Wednesday 23 September 2015

PALAVER TREE COMMENTARY: Behind Burkina Faso’s Coups, Is Every African Leader’s Unlearnt Lesson…



By Okore Scheaffer
African presidents are known for their allergy to the word ‘limit’ in any capacity. Many of them don’t clearly understand this five letter word that has cost most of them a peaceful retirement. Creating not only a breed of entitled loathed heads of state but also those with insatiable limitations.
Burkina Faso is just one example among an array of states where the people have grown wary and exasperated. Even with its economic growth, Burkina Faso remains at the very bottom of the United Nations’ Human Development Index, making it one of the world’s poorest states. Many university graduates struggle to find work and often blame corruption for their difficulties. How many Africans go through this?
Ousted President Blaise Compaoré had cast his leadership on stone for 27 years after the assassination of Thomas Sankara by ensuring he had a presidential guard of an elite unit comprising of 1,300 soldiers loyal to him. He set it up to ensure his own protection in the wake of the 1987 killing of his predecessor, and close ally, Thomas Sankara during a coup which led to Mr Compaoré taking over.

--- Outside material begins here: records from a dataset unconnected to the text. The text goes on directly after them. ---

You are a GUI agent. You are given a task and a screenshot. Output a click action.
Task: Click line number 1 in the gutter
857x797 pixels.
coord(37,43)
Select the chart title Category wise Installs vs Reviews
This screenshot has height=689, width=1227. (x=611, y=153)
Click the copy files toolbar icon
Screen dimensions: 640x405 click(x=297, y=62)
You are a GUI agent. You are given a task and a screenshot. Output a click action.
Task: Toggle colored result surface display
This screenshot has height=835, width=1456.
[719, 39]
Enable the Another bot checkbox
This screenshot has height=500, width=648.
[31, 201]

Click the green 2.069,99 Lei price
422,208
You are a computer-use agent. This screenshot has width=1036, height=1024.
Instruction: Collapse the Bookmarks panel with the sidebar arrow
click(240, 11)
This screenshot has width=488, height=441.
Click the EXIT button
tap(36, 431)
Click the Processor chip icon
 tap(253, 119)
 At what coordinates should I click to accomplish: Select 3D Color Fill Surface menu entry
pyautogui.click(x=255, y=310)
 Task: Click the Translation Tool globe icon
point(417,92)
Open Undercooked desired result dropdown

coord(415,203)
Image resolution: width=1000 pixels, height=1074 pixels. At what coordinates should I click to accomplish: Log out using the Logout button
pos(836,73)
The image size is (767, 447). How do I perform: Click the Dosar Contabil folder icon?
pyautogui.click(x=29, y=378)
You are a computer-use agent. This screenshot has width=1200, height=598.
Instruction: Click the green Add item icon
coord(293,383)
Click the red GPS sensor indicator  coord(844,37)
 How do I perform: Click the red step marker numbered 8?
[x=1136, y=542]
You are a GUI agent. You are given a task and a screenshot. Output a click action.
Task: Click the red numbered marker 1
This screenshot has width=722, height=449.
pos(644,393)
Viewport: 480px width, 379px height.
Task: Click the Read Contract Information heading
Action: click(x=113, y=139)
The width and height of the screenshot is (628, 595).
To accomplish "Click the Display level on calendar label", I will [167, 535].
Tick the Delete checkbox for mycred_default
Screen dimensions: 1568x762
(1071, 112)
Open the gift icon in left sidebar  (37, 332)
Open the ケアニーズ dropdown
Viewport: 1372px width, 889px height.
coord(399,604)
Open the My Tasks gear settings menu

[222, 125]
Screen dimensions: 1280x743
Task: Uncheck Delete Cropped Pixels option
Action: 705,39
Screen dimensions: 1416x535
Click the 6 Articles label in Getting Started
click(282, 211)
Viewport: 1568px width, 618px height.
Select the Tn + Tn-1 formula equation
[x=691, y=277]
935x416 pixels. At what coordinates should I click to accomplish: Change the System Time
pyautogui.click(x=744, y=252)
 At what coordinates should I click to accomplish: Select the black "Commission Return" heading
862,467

The Bukinabes had had copious amounts of the repetitive change narrative that wasn’t yielding fruits. It was time in 2014 to stand up for something new and distinctive after an unchanging 27-year rule that seemingly wasn’t going to come to an end. They had reached their limits. There’s always so much that people can take and for how long. Most African leaders forget so spectacularly that they are governing humans, not puppets.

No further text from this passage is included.